- YOUR INSTRUCTIONS:
Show the lines below where "cell" occurs.
☆ ☆ ☆ ☆ ☆ ☆ ☆
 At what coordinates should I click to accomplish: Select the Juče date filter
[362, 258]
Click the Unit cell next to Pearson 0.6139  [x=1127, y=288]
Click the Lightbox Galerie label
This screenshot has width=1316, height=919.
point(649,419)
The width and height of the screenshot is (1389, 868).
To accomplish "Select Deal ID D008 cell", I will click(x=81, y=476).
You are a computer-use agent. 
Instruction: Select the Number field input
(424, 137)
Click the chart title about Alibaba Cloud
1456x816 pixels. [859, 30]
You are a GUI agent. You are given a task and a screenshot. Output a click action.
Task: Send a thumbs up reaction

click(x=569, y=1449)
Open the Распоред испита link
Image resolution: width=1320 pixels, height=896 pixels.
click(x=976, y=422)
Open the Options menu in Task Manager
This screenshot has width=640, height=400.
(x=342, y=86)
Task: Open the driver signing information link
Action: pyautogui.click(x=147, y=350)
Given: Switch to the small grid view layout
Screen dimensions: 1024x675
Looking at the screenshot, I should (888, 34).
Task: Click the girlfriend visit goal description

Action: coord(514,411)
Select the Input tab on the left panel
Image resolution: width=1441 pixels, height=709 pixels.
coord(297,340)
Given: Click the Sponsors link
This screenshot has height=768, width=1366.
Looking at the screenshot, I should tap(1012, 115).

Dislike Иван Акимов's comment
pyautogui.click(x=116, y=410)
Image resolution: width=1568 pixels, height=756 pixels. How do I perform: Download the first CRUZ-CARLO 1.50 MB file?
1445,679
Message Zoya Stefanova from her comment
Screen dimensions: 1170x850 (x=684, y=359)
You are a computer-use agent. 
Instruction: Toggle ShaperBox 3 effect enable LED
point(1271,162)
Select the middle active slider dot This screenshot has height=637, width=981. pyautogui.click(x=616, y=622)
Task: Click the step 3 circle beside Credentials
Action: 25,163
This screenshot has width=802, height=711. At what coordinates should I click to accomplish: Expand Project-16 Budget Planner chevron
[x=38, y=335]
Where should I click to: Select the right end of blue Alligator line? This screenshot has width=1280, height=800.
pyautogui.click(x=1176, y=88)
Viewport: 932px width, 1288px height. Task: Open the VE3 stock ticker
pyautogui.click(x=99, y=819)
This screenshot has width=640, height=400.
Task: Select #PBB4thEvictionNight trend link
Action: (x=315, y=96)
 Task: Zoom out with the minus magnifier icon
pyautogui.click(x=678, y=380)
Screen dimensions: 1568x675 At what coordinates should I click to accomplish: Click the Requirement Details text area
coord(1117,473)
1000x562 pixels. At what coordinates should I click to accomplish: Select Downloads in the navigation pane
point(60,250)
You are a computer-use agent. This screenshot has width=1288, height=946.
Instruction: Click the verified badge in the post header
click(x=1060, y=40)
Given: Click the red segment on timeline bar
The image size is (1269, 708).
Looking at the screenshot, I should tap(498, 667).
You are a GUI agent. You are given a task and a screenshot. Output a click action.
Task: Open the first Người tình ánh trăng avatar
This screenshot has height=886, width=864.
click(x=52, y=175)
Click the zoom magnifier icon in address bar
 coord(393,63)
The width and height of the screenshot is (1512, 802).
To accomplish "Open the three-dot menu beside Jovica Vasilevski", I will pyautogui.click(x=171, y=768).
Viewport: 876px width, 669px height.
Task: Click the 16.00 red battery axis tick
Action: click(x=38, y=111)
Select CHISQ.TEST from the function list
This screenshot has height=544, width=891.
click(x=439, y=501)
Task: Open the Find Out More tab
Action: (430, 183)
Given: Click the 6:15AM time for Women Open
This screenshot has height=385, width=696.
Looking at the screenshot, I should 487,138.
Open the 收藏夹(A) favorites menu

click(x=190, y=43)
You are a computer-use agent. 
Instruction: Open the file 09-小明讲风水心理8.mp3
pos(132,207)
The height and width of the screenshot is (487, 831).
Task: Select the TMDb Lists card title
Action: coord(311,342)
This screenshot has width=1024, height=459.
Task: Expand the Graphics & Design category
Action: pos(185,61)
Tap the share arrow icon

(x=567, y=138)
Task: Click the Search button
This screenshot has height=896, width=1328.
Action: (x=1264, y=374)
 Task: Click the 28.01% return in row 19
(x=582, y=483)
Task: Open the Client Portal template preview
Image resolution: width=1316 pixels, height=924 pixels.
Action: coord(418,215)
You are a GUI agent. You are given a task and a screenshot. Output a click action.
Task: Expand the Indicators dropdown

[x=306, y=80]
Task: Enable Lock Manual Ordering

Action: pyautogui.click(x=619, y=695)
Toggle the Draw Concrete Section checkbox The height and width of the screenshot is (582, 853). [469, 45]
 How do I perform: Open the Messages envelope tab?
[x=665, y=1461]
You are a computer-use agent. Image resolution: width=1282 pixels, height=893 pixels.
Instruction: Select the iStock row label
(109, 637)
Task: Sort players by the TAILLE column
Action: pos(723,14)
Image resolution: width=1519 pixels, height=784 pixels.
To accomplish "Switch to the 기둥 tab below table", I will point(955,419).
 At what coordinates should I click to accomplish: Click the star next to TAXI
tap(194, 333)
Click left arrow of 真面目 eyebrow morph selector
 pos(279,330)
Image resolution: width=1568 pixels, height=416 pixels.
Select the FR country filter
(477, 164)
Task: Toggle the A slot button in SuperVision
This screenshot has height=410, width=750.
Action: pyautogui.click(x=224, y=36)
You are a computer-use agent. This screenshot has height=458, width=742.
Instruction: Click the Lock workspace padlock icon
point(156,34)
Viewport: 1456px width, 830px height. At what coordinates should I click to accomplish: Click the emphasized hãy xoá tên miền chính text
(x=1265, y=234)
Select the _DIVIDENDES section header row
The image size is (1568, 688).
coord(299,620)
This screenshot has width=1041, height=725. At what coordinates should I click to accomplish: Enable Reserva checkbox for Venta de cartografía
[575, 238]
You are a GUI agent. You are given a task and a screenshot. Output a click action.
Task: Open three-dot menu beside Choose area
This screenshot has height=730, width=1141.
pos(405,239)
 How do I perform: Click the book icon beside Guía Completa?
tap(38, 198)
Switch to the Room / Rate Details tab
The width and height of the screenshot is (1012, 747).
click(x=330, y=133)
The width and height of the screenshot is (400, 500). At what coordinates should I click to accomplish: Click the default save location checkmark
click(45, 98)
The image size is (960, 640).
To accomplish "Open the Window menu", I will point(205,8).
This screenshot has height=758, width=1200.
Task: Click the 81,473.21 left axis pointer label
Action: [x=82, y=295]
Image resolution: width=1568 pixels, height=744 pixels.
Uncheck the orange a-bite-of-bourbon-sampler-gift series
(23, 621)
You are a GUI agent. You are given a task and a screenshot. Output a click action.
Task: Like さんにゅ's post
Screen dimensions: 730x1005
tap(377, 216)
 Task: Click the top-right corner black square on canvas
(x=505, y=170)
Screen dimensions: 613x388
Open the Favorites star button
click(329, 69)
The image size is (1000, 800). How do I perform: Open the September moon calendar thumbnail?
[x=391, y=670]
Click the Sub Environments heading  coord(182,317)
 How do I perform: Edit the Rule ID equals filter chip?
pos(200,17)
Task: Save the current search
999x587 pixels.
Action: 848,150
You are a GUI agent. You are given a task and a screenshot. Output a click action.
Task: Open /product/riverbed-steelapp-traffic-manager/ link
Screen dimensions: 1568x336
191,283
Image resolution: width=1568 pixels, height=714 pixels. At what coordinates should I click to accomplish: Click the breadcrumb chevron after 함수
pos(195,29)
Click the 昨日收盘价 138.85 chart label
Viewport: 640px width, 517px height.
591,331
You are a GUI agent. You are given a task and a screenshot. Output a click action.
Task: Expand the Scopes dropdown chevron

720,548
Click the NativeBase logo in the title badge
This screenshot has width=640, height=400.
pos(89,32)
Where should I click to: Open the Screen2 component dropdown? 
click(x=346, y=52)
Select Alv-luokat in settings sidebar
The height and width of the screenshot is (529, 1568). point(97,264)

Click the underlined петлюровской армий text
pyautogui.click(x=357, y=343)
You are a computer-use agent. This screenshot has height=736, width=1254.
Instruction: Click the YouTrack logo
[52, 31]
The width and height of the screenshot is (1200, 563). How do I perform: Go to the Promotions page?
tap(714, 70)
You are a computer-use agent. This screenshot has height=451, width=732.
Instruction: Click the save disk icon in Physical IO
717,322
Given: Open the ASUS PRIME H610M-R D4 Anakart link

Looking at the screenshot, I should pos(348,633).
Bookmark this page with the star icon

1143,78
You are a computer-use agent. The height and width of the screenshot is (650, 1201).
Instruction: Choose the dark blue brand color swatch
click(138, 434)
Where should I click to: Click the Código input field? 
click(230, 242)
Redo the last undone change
☆ ☆ ☆ ☆ ☆ ☆ ☆
- ANSWER FOR THE TASK:
Click the Unit cell next to Pearson 0.6139  [x=1127, y=288]
To accomplish "Select Deal ID D008 cell", I will click(x=81, y=476).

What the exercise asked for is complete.